Anonymous at Sat, 22 Jun 2024 16:10:56 UTC No. 16247611
>>16246430
The first part is basically Atiyah-Macdonald's Commutative Algebra (without the 'topics' and with some homological algebra) and the second is an introduction to schemes using said algebra. Prerequisites would be basically just some contact with abstract algebra (ie groups, rings, fields, etc), basic topology to define the Zariski topology (open sets, continuity, properties like compactness. It deals with some relatively advanced topics and some contact with the variety-type algebraic geometry helps, so it would be a hard read straight out of 2nd year math degree but it is very clear otherwise
Anonymous at Sun, 23 Jun 2024 00:28:44 UTC No. 16248506
>>16224169
Seconding this. Assumes almost no background beyond high school algebra and explores some really cool topics in analysis and number theory from scratch. Great prose as well.
Anonymous at Sun, 23 Jun 2024 02:32:16 UTC No. 16248638
>>16248506
Glad to see someone else has read it, I rarely ever see it mentioned.
Anonymous at Sun, 23 Jun 2024 15:17:53 UTC No. 16249273
>>16248506
>>16248638
>>16224169
Any books that share his style? In particular books from other fields of math, or even physics.
What are your thoughts on going over old texts from original authors like Euler, Cauchy, Laplace, etc. Are they still readable today? On the 4chan science site I’ve seen Euler’s Elements of Algebra suggested
Anonymous at Sun, 23 Jun 2024 15:45:32 UTC No. 16249307
>>16240148
Lots of examples, but lacks the mathematical rigor needed if you actually intent on developing something new on the same mathematical principles.
Anonymous at Mon, 24 Jun 2024 10:30:27 UTC No. 16250625
Are Springer books a meme or are they really worth it?
Anonymous at Mon, 24 Jun 2024 19:05:19 UTC No. 16251279
>>16250625
Springer Nature is one of the largest math publishers in the world, in what way does that make them a "meme"? Obviously the quality
varies since there are so many authors. The only real complaint about Springer is that their hard backs are Print on Demand and fall apart too easily. Springer does have good sales from time to time so look out for that. Last year for instance they had 50% off all books and free global shipping. PDFs are of course are always free in the usual places. They make most of their money selling access to their Journals and books to major institutions.
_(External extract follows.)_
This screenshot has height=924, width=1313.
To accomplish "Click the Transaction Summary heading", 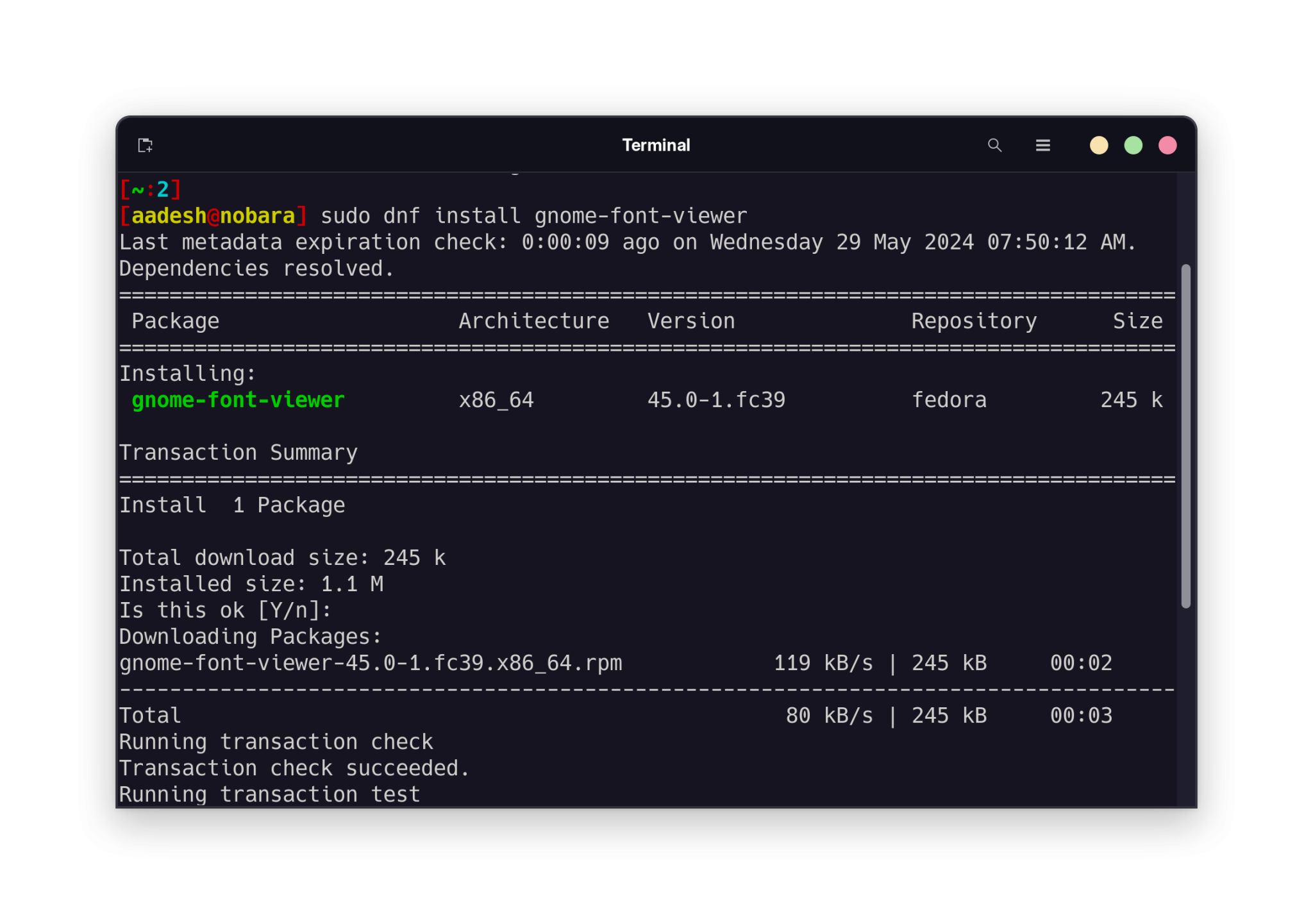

In terms of publishing quality (for academic material), my personal favourite is Cambridge University Press, but most of my bookshelf is Springer.
>>16249273
Well of course you have all of Shafarevich's other books, but I do not know if he has any elementary books like Discourses on Algebra. Shafarevich's main interest is on advanced topics like Algebraic Geometry, but his Linear Algebra text is quite enjoyable to read. It was taken from his lecture notes and turned into a book so it's perhaps more "chatty" than the usual presentation.
>>16249273
>going over old texts from original authors
I'm sure you'll learn a lot in doing so, but it's probably more fruitful once you understand the material through from a modern perspective.
Anonymous at Mon, 24 Jun 2024 19:14:29 UTC No. 16251308
>>16235384
nta, but have heard joos' theoretical physics is gud
Anonymous at Mon, 24 Jun 2024 19:23:59 UTC No. 16251340
>>16251308
It's always good to get physics from Joos.
>Perform early life check
>Intriguing... and brave of him to oppose Deutsche Physik.